[DATA SUPPLIED Boundary: Start]

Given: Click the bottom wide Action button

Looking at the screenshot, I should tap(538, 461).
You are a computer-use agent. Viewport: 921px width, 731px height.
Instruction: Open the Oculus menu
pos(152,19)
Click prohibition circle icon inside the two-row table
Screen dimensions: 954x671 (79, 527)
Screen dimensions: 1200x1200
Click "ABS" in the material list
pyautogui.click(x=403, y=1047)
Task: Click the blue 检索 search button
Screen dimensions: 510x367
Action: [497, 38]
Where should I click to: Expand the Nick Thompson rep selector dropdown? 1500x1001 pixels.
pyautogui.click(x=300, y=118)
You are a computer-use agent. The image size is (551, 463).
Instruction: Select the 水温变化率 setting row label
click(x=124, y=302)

[DATA SUPPLIED Boundary: End]

> [WHAT NEEDS TO BE DONE]: Every entry shown above should be written out again without a single difference.

> [PROBLEM SOLUTION]:
Given: Click the bottom wide Action button

Looking at the screenshot, I should tap(538, 461).
You are a computer-use agent. Viewport: 921px width, 731px height.
Instruction: Open the Oculus menu
pos(152,19)
Click prohibition circle icon inside the two-row table
Screen dimensions: 954x671 (79, 527)
Screen dimensions: 1200x1200
Click "ABS" in the material list
pyautogui.click(x=403, y=1047)
Task: Click the blue 检索 search button
Screen dimensions: 510x367
Action: [497, 38]
Where should I click to: Expand the Nick Thompson rep selector dropdown? 1500x1001 pixels.
pyautogui.click(x=300, y=118)
You are a computer-use agent. The image size is (551, 463).
Instruction: Select the 水温变化率 setting row label
click(x=124, y=302)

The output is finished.